Well, Rurik's Kingdom dissolved nearly as fast as it rose. The first game over I've had in a while.
In 37 years Rurik I conquered a large swath of Rus and crowned himself King, leaving it finally to the elder Saemundr I. Not particularly incompetent, but beset by forever discontent vassals, he spent literally all of his 24-year reign stomping on rebels and, to his credit, not letting any get away. The problem was succession; two sons dead early, three daughters, an old pneumonic wife that just wouldn't die. (I didn't realise you could divorce freely as a pagan, and forgot entirely about concubines...) Thus Queen Bothildr I ascends to the throne under widespread protest, and within months, her uncle, Thorsteinn (the third son of Rurik) declares war. Just about the entire realm sides with the hairy man they know than the hairy woman they don't, and Bothildr is deposed and thrown into jail.

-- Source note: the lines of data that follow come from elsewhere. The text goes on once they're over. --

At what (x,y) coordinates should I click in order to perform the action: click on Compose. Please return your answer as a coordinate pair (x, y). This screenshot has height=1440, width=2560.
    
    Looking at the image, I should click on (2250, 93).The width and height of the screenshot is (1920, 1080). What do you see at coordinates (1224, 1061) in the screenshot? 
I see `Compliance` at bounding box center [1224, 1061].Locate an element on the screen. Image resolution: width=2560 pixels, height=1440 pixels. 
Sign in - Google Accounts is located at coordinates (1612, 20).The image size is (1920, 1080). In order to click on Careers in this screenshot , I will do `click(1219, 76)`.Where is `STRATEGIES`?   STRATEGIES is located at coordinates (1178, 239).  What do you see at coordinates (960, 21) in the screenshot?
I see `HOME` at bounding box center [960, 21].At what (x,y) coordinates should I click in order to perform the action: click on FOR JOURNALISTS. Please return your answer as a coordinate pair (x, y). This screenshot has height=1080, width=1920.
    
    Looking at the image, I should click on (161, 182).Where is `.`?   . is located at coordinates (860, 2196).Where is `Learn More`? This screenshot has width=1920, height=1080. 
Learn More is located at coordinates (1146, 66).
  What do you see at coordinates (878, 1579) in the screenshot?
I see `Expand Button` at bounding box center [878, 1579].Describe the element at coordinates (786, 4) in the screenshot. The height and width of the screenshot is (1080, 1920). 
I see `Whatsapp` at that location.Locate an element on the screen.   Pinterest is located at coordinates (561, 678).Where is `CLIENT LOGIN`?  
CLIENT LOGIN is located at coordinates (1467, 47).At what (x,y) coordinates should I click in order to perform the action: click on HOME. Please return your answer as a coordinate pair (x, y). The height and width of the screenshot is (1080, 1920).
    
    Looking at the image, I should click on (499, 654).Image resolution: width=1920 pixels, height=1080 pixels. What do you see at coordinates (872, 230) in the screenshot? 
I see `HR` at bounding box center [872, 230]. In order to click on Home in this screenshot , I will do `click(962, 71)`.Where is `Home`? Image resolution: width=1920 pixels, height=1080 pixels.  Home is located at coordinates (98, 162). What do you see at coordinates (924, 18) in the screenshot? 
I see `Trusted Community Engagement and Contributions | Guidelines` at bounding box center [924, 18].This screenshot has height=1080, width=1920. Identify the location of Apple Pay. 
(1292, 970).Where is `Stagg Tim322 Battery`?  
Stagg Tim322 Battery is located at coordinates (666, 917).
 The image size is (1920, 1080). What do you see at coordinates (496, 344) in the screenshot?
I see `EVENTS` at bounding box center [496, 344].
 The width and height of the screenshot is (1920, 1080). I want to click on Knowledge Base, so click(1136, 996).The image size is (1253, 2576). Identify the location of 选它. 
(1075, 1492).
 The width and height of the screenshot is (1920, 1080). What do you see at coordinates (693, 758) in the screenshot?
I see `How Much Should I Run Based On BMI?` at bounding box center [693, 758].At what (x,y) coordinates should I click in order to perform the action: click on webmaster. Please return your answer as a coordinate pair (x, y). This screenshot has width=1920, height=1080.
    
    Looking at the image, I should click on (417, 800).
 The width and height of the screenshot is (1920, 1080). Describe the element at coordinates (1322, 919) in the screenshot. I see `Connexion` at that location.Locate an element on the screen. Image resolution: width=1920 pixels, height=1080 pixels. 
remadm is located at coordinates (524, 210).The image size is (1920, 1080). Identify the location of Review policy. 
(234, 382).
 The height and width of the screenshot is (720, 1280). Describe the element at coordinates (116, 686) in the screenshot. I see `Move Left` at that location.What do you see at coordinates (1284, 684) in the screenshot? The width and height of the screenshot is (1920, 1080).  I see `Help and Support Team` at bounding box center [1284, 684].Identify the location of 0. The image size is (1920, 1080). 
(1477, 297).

After just 18 months on the throne, Bothildr, now the chief of one-province Holmgardr, watches us Thorsteinn unveils his statecraft. Following in Saemundr's footsteps, this mainly involves a decade of rebelstomping, except he can't handle it quite as well; the red lines are the border in Saemundr's reign, and everything you see there has pretty much been given independence. Bothildr had to rot for years, Thorsteinn refusing all calls for leniency. Eventually, she escapes with a lucky piece of rope and rides back to Rurik's heartland of Holmgardr, Thorsteinn too busy to bother with her escape. This screenshot is a year after her escape, when she uses her pent-up cash (mostly from her short reign as Queen) to splurge on mercenaries and conquer nearby counties.
Indeed, it takes Bothildr just three years to show she may not have been such a bad queen; her merc-powered army takes over just about the entire de jure duchy of Holmgardr (red lines). Meanwhile, Thorsteinn succumbs to death at 50 years, clearly never up to the job. Bothildr, however, has two problems. One, the southern kingdoms of Kiev and the Dregovichi have invaded the Kingdom, the latter with a Subjugation casus belli on the entire territory. Two, back when Saemundr's sons were alive Bothildr had been married off to the prince of Sweden, meaning she has a son and two daughters that are not Rurikovich! You can see that she divorced him as soon as she was out of jail, but a new matrilineal union has only begotten a daughter thus far.
Eskild Oddrson, her son, stands to inherit everything she has won the last few years, leaving her line of Rurikovich extinct; he was severely maimed in a childhood accident, yet persists defying all odds. Meanwhile, the Dregovichi are running rampant over the Kingdom of Rurik, running up the warscore...
...and Frirek I, son of Thorsteinn, must cede the capital of Vyazma to a foreigner, turning to none other than Bothildr's Holmgardr! This is a heavy blow, since Rurik and Saemundr had invested much resources in that castle. Meanwhile, the young king refuses to raise a finger against the Dregovichi menace, probably unable to muster any significant number of troops after over twenty years of continuous civil war. Bothildr can only hope that she will survive the regime change. Now nearing 50 years of age, there is little hope of siring a son; she now takes to saving every penny she can find, hoping to fund an assassination attempt on her own son...
...but it is too late. At a feast, she is poisoned. It must be him. He must have known. If only Thorsteinn had not rebelled. If only I had not spent my entire treasury on mercenaries to defend the Kingdom, but spent it on murdering my own son. If only...
Barely three years after Bothildr's death, the Dregovichi raise their flag over Holmgardr, deposing the young Frirek. The sons of Rurik thus fade into history, and the Kingdom lasted hardly a century.